**Stored records**
*** Block opens ***
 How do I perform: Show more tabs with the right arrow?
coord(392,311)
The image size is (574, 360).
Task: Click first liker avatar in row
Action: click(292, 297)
*** Block closes ***
**Work order**
Take the records shown above and output them again exactly.

**Response to the task**
 How do I perform: Show more tabs with the right arrow?
coord(392,311)
The image size is (574, 360).
Task: Click first liker avatar in row
Action: click(292, 297)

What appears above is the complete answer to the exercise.